Collected data
————
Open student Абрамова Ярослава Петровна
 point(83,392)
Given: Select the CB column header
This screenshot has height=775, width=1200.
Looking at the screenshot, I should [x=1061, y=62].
————
Work required
Copy the entries above word for word.

Correct result
Open student Абрамова Ярослава Петровна
 point(83,392)
Given: Select the CB column header
This screenshot has height=775, width=1200.
Looking at the screenshot, I should [x=1061, y=62].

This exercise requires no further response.